荒唐年代荒唐故事,从1966年之前就开始演绎。我初三年上的时候,大哥两次从北京到上海出差,两次在上海买了两块高级毛料寄回家,指名是给我的。每块毛料都是12尺,是做一套衣服用的,当时三嫂说她喜欢,我就各分一半给她,我从小就慷慨大方。那毛料,裁缝师阿昌表叔给我做了二条裤子,就因为那二条毛料裤子,我被班主任老师叫去批评了一个多月,时不时抓我去训斥,说我资产阶级思想太严重,我一头雾水,我在哪里表现了资产阶级思想?最后班主任老师指着我的毛料裤说:“老师都没毛料裤子呢。”我才恍然大悟,荒唐年代荒唐标准。那年我穿毛料裤,可没拿人民半分钱,而我们班某女生,她享受最高助学金,还拿12元助学金做了一条毛料裤,却没挨批评,因为人家是享受助学金的穷孩子。那同学的毛料裤子,大概是用来跟我一比高下的,但怎比得上我大哥寄来的毛料,材质上乘,颜色沉稳,低调奢华,做工考究,加上我的“另类”气质,一样的服装穿在我身上就是不一样,那不一样大概就是小资产阶级情调吧。如果那年我不分一半毛料给三嫂,穿上上海毛料套装去上学,不知道命运有多悲催。初三一班班主任管得真宽,连我穿什么裤子都要管,他哪里是管,纯粹因为我的存在让他觉得不舒服,班主任内心极度阴暗。
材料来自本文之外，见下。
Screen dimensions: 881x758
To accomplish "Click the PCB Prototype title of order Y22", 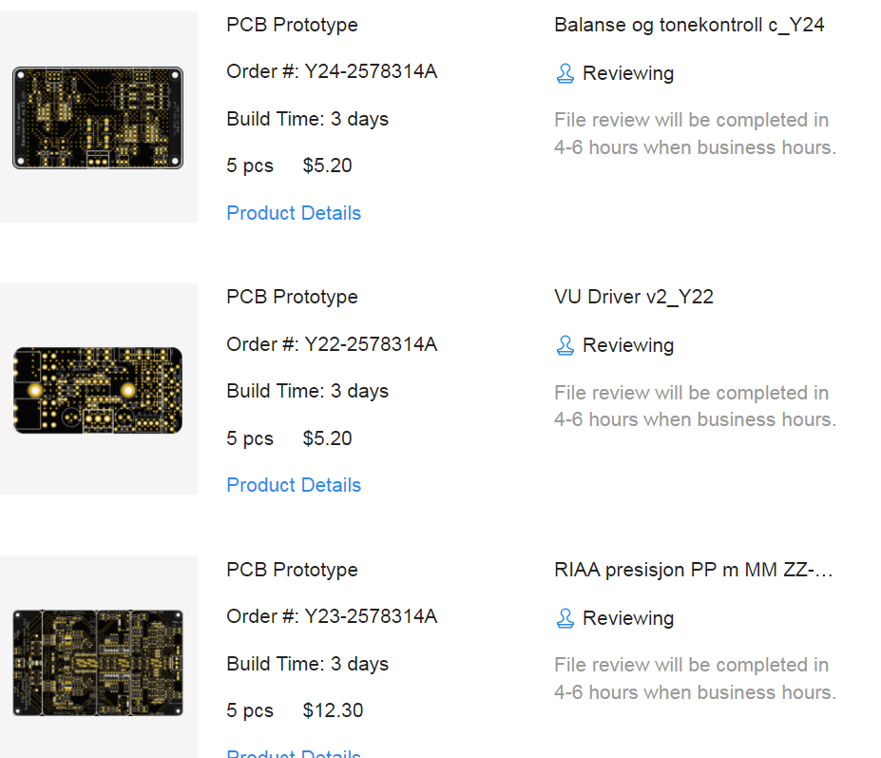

我倒是很怀念那两块上海毛料,以至后来刚开始有成品衣时,我就托人在上海买了一件近似毛料的细格子春装,因为那件上海春装,我去厦门接第一次从长沙回石码的四嫂,在厦门海滨登记入住旅馆时,旅馆工作人员不相信我是石码人(以前住宾馆要单位开介绍信),竟然说:“龙海人怎么可能有这么外气(洋气)的?”看来人是不能跟人家不一样的。有一年,我和徐老师去小商品市场买衣服,学生们先去买了,一套30几元,商家听我们一口标准的普通话,就说一套是120元一分也不能减,我用石码话说:“都是石码人,不要这样吧,学生刚30几元买回去的。”那卖衣服的说:“你们干嘛不讲本地话啊。”真实无语,我和徐老师都是教普通话的老师啊!曾经我去我娘家隔壁买衣服,虽然我讲的是本地话,可是卖衣服的看我不一样,就以为我不是本地人,她说:“你是厦门的吧,听你的话好像是厦门人。”我说:“我哪里有厦门腔,我是土生土长的石码人,我家就在你店隔壁,我出生在这里,从小出入你们这个店的的人家的。”实际上,我的石码话真的不地道,因为小时候,我们在家里都讲客家话,在外面才讲石码话,两种不同的汉语方言交错使用,石码话自然就不地道了。客家文化与闽南文化差别不是一般的大,昨天去群和家滴滴回家,司机是龙岩客家人,他已经在漳州购置一个小套,孩子从幼儿园起就在漳州上,但是他说:“我在老家建了房,以后我是要回老家去养老的,我们客家人跟闽南人文化不一样,我现在家里不允许孩子讲闽南话,全部讲客家话。”语言是思维的载体,为什么在石码我总被当做另类看,因为我是客家人,但我很骄傲我是纯种客家人,汉人血脉最强的客家人!